Rail commuters face misery today (1 March), as the highest train fare rises for nine years take effect while London’s Underground network is crippled by a strike over cuts to jobs and pensions.
Regulated train fares in England and Wales have risen by up to 3.8%, including fares on most commuter routes and season tickets. This is the steepest increase since January 2013, according to the Rail Delivery Group.
The increase comes at a time when the UK’s cost of living is rising at the fastest pace for 30 years; the current retail prices index measure of inflation stands at 7.8%.
The government traditionally increases train fares every January at the rate of RPI plus 1%, but this year’s increase – delayed in light of the pandemic – is based on last July’s RPI rate, as the government and train operators attempt to encourage more workers back into city and town centres.
The Department for Transport said: “We have protected passengers by delaying these fare rises by two months and, even then, opting for a figure well below current inflation rates.

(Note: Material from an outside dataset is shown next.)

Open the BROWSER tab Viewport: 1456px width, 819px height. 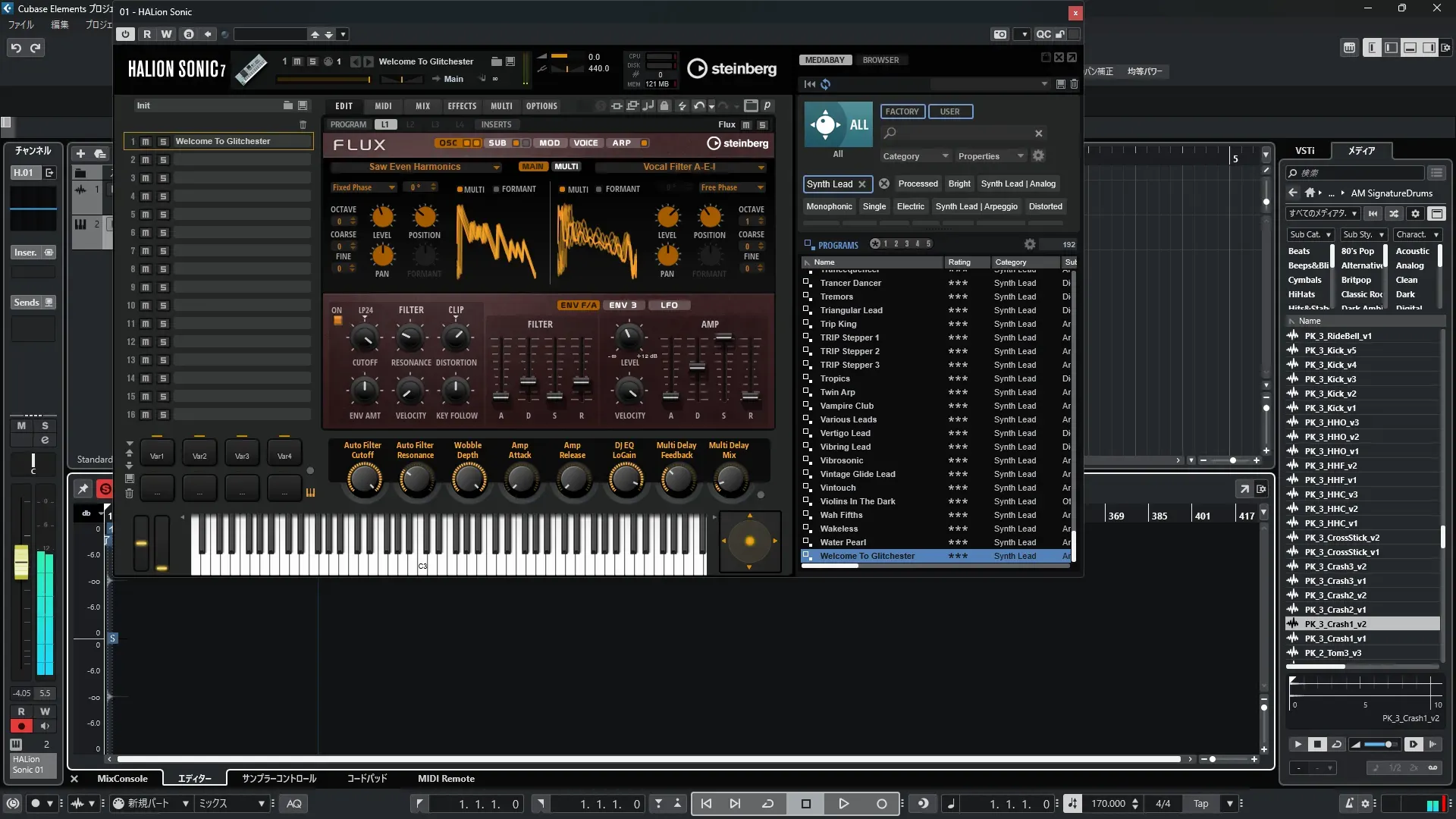coord(880,60)
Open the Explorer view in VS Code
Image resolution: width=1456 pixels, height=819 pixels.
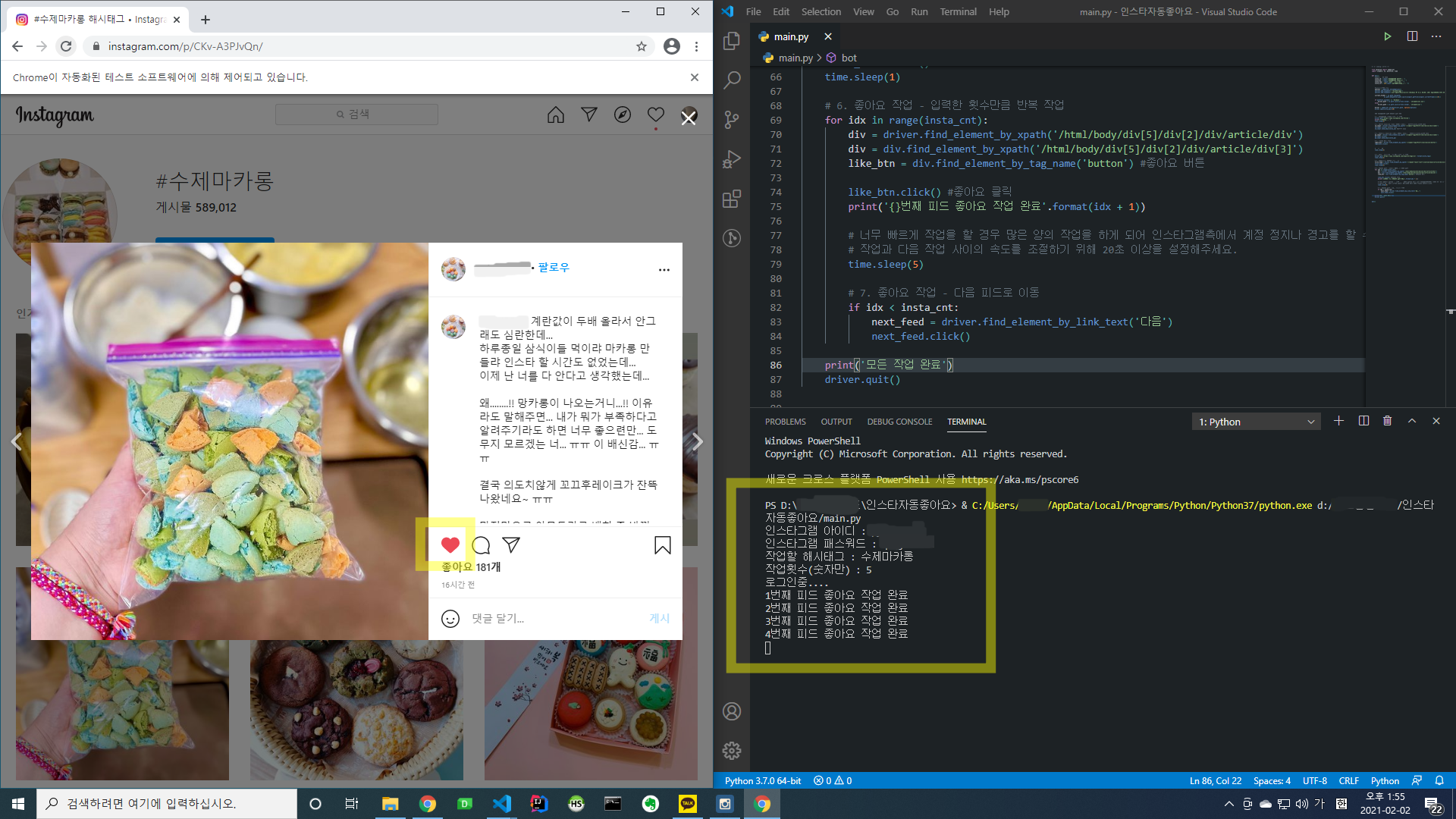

“However, we must now look to recoup some of the £14bn which was spent to keep vital services running throughout the pandemic in a way that is fair for all taxpayers.”
The Rail Delivery Group said: “It is important that fares are set at a level that will encourage more people to travel by train in the future, helping to support a clean and fair recovery from the pandemic.”
Meanwhile, 10,000 tube workers are taking strike action today, which has made getting into work challenging for many London commuters.
The members of the Rail and Maritime Transport (RMT) union claimed London Underground had refused to rule out plans to cut 600 jobs and scrap its final salary pension scheme.
Last week it was reported that London Mayor Sadiq Khan had agreed to submit pension proposals to the government by the end of March.
“The mayor has to decide if he is on the side of key workers who have kept London moving during the pandemic or Tory ministers hellbent on punishing tube workers,” said RMT general secretary Mick Lynch.
“This dispute can be solved if the mayor meets the reasonable demands of his own workforce.”
The union pointed out that the mayor had previously said that requiring London Underground workers to pay more into thier pension funds would be “neither fair nor reasonable”.
The Tube workers are expected to strike again on Thursday (3 March).
Transport for London (TfL) urged people to work from home where possible or consider taking different modes of transport and allow extra time for journeys.
The planned action is also likely to severely impact services on Wednesday 2 March and Friday 4 March, particularly up until 09:00, TfL said.
Chief operating officer Andy Rain said: “We haven’t proposed any changes to pensions or terms and conditions, and nobody has or will lose their jobs because of the proposals we have set out, so this action is completely unnecessary.
“We know our customers deserve better than this and that is why we’re urging the RMT to talk to us so we can find a resolution to this dispute and call off this action, which is threatening London’s recovery from the pandemic.”
TfL claimed that fewer than 50% of RMT’s members voted in favour of industrial action.
It said it needed to speed up its pre-pandemic saving programme, which required it to bring staffing levels in line with customer need. It acknowledged that it would “protect as many jobs as possible for the people who work for TfL today”, but would not recruit into certain currently vacant posts.
It added that there were no plans to change pensions, with former Acas chief Sir Brendan Barber and pensions expert Joanne Segars leading and facilitating an independent review of its pension arrangements, which is a condition of its funding agreement with the government.